Studio album by Dottie West and the Heartaches
- Released: February 1967
- Recorded: November 1966
- Studio: RCA Studio
- Genre: Country; Nashville Sound;
- Label: RCA Camden
- Producer: Chet Atkins; Ethel Gabriel;

Dottie West and the Heartaches chronology
| With All My Heart and Soul (1967) | The Sound of Country Music (1967) | Dottie West Sings Sacred Ballads (1967) |

= The Sound of Country Music =

The Sound of Country Music is a studio album by American country music artist Dottie West and her band, "The Heartaches". It was released in February 1967 on RCA Camden Records. The sessions were co-produced by Chet Atkins and Ethel Gabriel. The project was West's fifth studio effort and first for the RCA Camden label. The album did not produce any singles nor reach peak positions on national charts. It was instead a collection of cover songs previously recorded by others.

==Background, content and release==
The Sound of Country Music was part of a series of albums released by the RCA Camden label to promote country artists already signed to RCA Victor. West had been signed to the latter label since 1963 and had issued four albums since then. The sessions for the album took place in November 1966 at the RCA Studio in Nashville, Tennessee. The recording sessions were co-produced by Chet Atkins and Ethel Gabriel. It was West's first experience working with Gabriel as she had previously been under the supervision of Atkins.
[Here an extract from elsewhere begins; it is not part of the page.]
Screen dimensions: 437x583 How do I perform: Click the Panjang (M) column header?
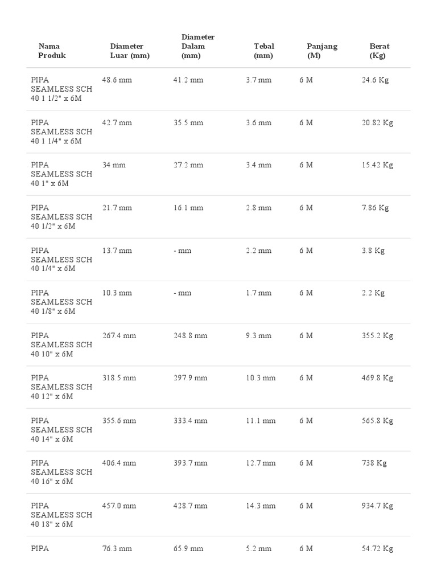click(322, 51)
The album consisted of ten tracks. RCA Camden was a considered a budget record label, which meant it would include previously released material. However, The Sound of Country Music consisted of entirely new recordings, all of which were cover versions of songs. Among the tracks West covered was "You Ain't Woman Enough" by Loretta Lynn, "Together Again" by Buck Owens and "Crazy Arms" by Ray Price.
The album consisted of ten tracks. RCA Camden was a considered a budget record label, which meant it would include previously released material. However, The Sound of Country Music consisted of entirely new recordings, all of which were cover versions of songs. Among the tracks West covered was "You Ain't Woman Enough" by Loretta Lynn, "Together Again" by Buck Owens and "Crazy Arms" by Ray Price.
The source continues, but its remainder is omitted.